When will my broken heart heal?

Updated: Dec 1, 2020


A University of Michigan Study has concluded that the feeling of a broken heart is real, experienced as intense physical agony that hurts “even more than pain”, complete with brain chemistry and electrical changes. Ethan Kross, lead author of the Michigan experiment summary, says research points to increased brain activity in the secondary somatosensory cortex and dorsal posterior insula. Others suggest the vagas nerve becomes overstimulated, causing pain, nausea or muscle tightness in the chest region. Regardless of the causes, loss triggers these responses, with real and sometimes significant physical outcomes.


What all of this medical jargon really means is that loss of love hurts.


It isn’t a phantom pain, it is as real as it gets, as bereaved parents can testify to.

Studying people after romantic breakups, researchers conclude that loss of love resembles, to the brain, a pain similar to the sensations of burning or searing in the heart. And the death of a child can literally cripple parents.


This grief can trigger the deepest pain we humans are able to tolerate – both emotional and physical — and sometimes it hurts more than we believe we can bear. Harvard researchers have discovered that, on average, one in 10 heart attack survivors had lost a loved one within the previous six months. The risk of heart attack was 21 times higher the first day after a death, eight times higher the week after, and four times higher a month after.

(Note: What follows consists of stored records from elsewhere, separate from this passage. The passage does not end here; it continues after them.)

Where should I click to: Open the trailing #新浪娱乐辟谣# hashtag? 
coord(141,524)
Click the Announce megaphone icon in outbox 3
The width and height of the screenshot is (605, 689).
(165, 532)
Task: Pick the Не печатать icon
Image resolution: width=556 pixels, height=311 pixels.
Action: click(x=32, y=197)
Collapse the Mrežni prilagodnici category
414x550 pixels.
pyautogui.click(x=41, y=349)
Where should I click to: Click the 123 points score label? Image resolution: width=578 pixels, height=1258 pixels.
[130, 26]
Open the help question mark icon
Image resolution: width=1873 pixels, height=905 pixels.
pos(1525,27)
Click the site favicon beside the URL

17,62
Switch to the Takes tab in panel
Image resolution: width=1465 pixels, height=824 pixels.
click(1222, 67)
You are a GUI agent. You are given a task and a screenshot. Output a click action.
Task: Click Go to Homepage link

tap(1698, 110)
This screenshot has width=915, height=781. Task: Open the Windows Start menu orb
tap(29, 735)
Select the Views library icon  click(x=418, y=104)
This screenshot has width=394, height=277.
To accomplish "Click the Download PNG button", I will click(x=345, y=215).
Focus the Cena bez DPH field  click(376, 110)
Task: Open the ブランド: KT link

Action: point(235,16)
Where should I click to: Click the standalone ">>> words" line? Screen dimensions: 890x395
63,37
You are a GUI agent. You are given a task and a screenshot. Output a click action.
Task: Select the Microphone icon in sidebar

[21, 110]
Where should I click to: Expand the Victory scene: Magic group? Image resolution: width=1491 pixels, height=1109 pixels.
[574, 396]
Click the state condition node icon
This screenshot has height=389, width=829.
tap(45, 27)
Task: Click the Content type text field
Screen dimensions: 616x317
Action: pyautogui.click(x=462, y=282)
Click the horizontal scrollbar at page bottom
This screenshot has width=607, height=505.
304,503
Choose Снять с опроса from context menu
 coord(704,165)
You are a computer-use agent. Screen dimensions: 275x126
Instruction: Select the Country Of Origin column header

Time is grief’s aspirin. I think of my own grief now like a phantom pain, because I suffered an emotional amputation, and a part of my core self died with my son. I was left to stumble on without my legs, to see without my eyes, to feel without my heart — that is the way I felt. Today, I can walk again, and I can see — though there are a million holes in this sidewalk that I am expected to walk down without him. Sometimes I stumble, but mostly I avoid the cracks and the path gets a little smoother year by year.


There are coping suggestions in many of the other blogs posted on this site, so I’m going to briefly highlight a little well-intentioned concern:

  1. Let go. If you are fighting tears, find a private place and shed them. Crying sheds stress hormones and helps restore brain chemistry balance, in addition to helping you focus again. Fighting tears means you have a buildup of stress hormones and yes, real men cry, too. It’s healthy.

  2. Forgive your crazy thoughts. Forgive your outbursts. Forgive you lapses. You aren’t a bad person for questioning faith, your sanity, or for flashes of anger or high emotionality. It’s time to get emotional support if these behaviors are hurtful to others, but don’t label yourself. Become your own best friend when other friends fail or stumble or avoid you.

  3. Purposefully seek out a way to remember your child that is healthy for you and respectful of their memory. Honestly, that wouldn’t really include drug addiction or self mutilation…. This is a time for honesty, and I well understand that both “escapes” can be tempting, but getting drunk or trying to off yourself only creates problems for other people — it won’t bring your child back or change things for the better. While it really sucks to be you right now, you can do this a minute at a time, which becomes an hour, which becomes a day. You can do this.

My thoughts and prayers are with you all as you make your way. You are not alone. Legions of bereaved parents, who understand and send love and support your way, walk in the shadows of this blog to help prop you up.